Posted by: Jen at November 23, 2008 11:40 AMHmm... You seem to be right. I have a contact link, but no contact page. I'll have to fix that. Sorry.
Posted by: Kenny at November 23, 2008 2:37 PMI think you're very close to correct, but why characterize composition as a relation rather than as a state of affairs? Relations between wholes and their parts are suspicious, since such relations involve a redundancy: a part must show up on both sides of the relation, as incorporated into the whole on the whole-side, and "by itself" on the part-side. For this reason, the purported relata are not wholly distinct, but overlap precisely in the part.
Posted by: Aaron Preston at December 9, 2008 8:04 AMAaron - If I recall correctly, Armstrong (who wrote the book, A World of States of Affairs, so I kind of consider him the 'state of affairs' guy) defines a 'state of affairs' as simply a particular instantiation of a property or relation, so that won't help here. Did you have some other definition in mind?
I don't know why a relation between a whole and its parts should be suspicious or redundant. The identity relation, for instance, involves the same object on both sides, but is not redundant in any important sense. Furthermore, my claim is that the whole is in fact distinct from its parts, in what sense, then, are the parts 'on both sides'? You say that they "are not wholly distinct, but overlap precisely in the part." I suppose this is true by the definitions of 'wholly', 'overlap', and 'part', but I don't see why it's important here.
It seems to me that what you are concerned with is what Ted Sider, in his recent paper 'Parthood', calls the 'peculiar intimacy' of the part-whole relation, and which he explains in part by two inheritance theses: the inheritance of intrinsicality and the inheritance of location. Perhaps I will write another post discussing this issue.
Posted by: Kenny at December 9, 2008 10:24 AMHi Kenny,
By a "state of affairs" I have in mind something closer to a Wittgensteinian "fact" or a Reinachian "sachverhalt". On Reinach, see this informative paper by Barry Smith:
http://ontology.buffalo.edu/smith/articles/cogsvh/cogsvh.html
I know that in logic we *treat* identity as a relation, but it can't really *be* a relation, can it? Relations stand between things, but in identity you don't have multiple things, just one thing. I'm wary of letting the demands of formal systems carry too much weight in metaphysics...

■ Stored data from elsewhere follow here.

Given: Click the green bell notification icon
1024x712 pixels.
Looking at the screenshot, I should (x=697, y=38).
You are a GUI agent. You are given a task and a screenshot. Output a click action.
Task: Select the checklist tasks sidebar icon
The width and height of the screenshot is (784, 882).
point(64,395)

Aaron - I suppose this all depends on the theory of properties, relations, and abstracta generally. If one has an ontology of (sparse) relations (or properties), then it presumably doesn't include 'purely logical' relations (properties).
However, I do not here intend to use 'relation' in an ontological way. I'm providing an analysis of the term composition (and its cognates), and I simply mean to say that, as a matter of semantic analysis, we mean to pick out a particular relation, in the formal logic/set theory sense of relation: a set of ordered sequences of entities. So when I say "Composition is the relation which holds between a composite object and its parts" I just mean (more formally):
Composition =df. {(x1, x2, x3 ... xn, y) : y is a composite whole & x1, x2, x3 ... xn are the parts of y}
(Note that an ordered sequence can have duplicate entries.)

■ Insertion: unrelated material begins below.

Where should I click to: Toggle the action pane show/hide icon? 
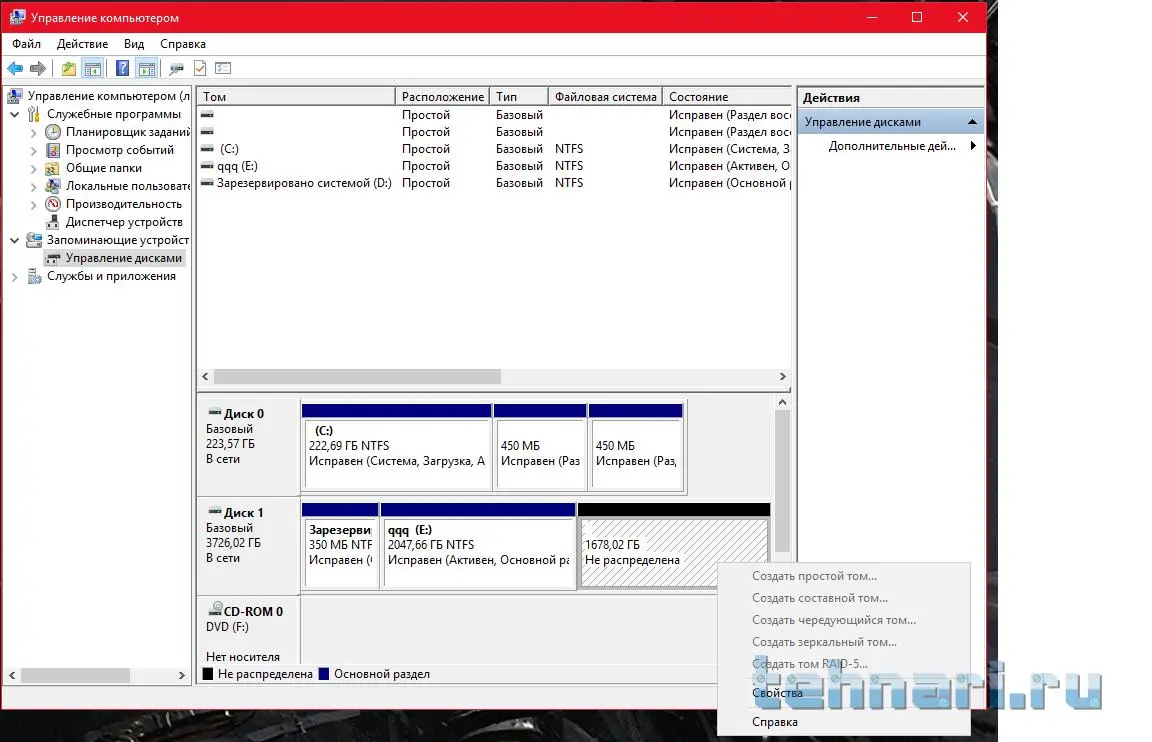(x=146, y=68)
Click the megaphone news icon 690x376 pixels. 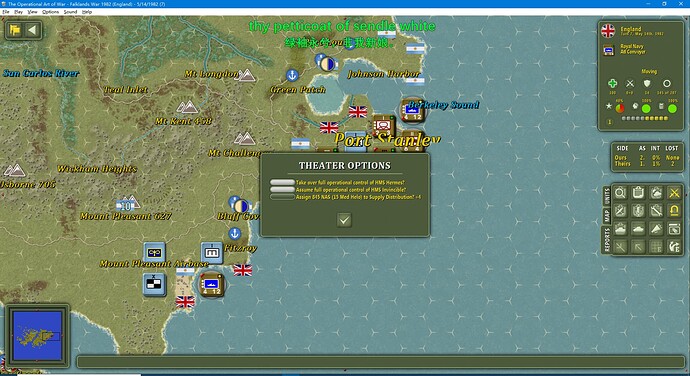656,229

We write this in philosophical psuedo-English as 'y1, y2, y3 ... yn compose x'. We then ask, when do such entities exist?

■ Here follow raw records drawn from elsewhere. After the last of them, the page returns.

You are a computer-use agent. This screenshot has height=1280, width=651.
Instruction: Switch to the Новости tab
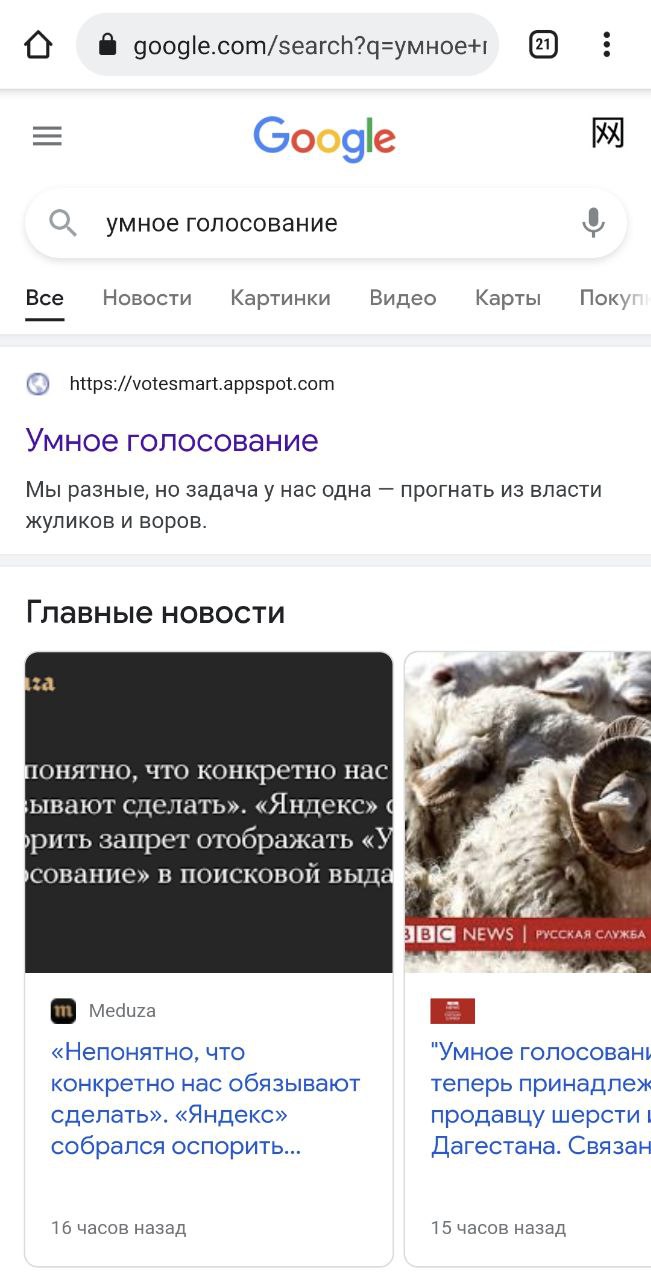[147, 298]
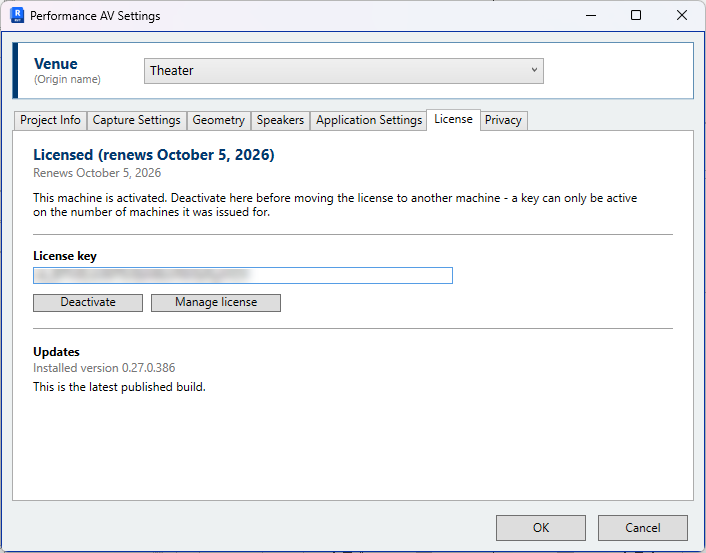Click the Installed version 0.27.0.386 text
The width and height of the screenshot is (706, 553).
click(104, 368)
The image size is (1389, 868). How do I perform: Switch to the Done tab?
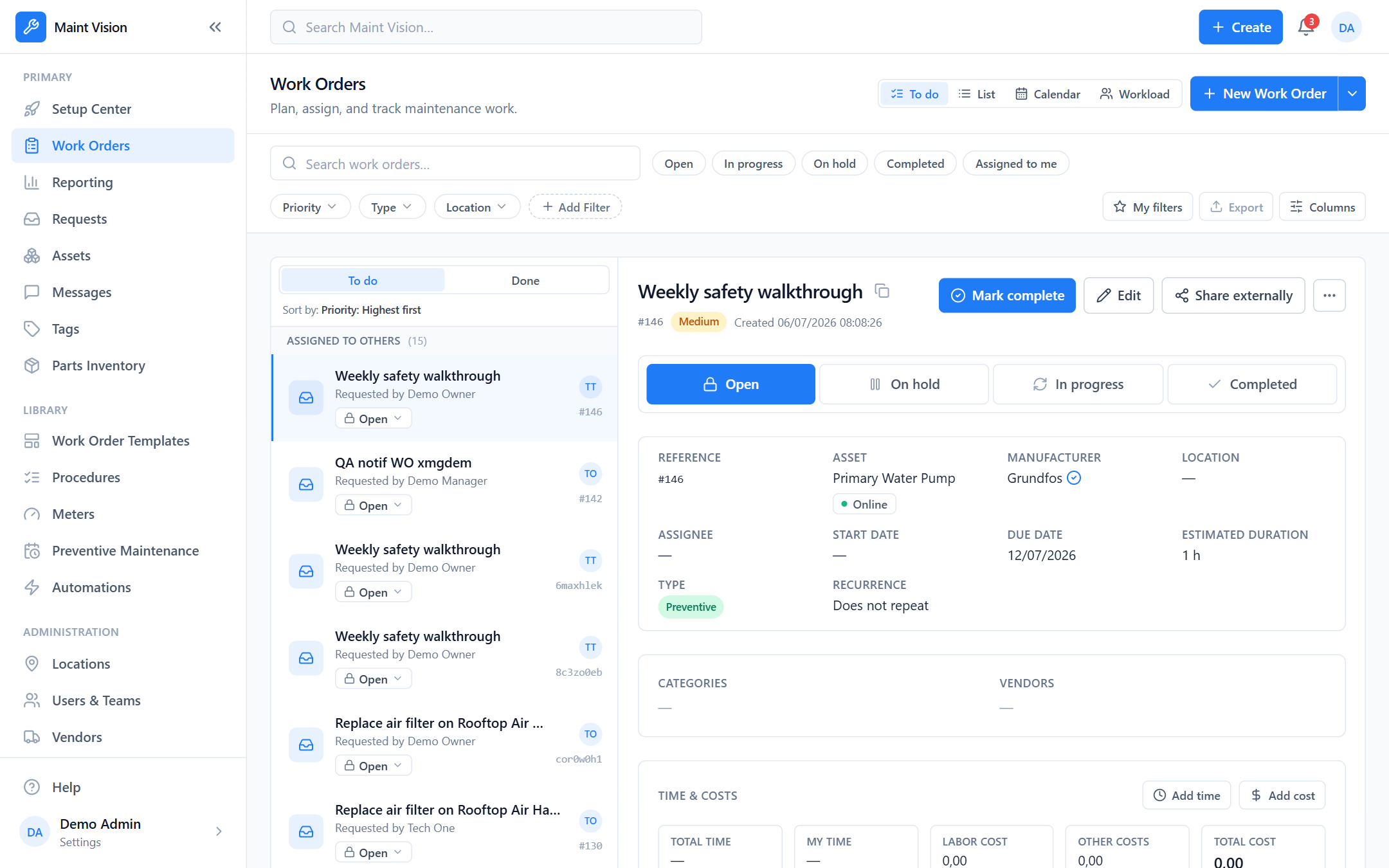[x=525, y=280]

None of this has to depend on any particular ontology of relations.
I am, however, interested in this sort of thing independently. I may take a look at the Barry Smith article you link some if I get a chance before the beginning of next quarter.
Posted by: Kenny at December 9, 2008 10:17 PMKenny,
If you haven't already, you might read what Mark Johnston has to say about constitution. Take a look at:
"Constitution is not Identity" (on JSTOR)
"Constitution" (in the Oxford Handbook of Contemporary Philosophy, edited by Michael Smith and Frank Jackson)
"Hylomorphism" (in the recent issue of the Journal of Philosophy on parts and wholes)
Eden - Nice to hear from you! I have previously made some blog remarks on Johnston's 'Constitution is not Identity'. I am puzzled by his 'minimalist ontology' and what he thinks he is accomplishing by his theorizing. I haven't seen the other two papers you mention. Perhaps I will check them out.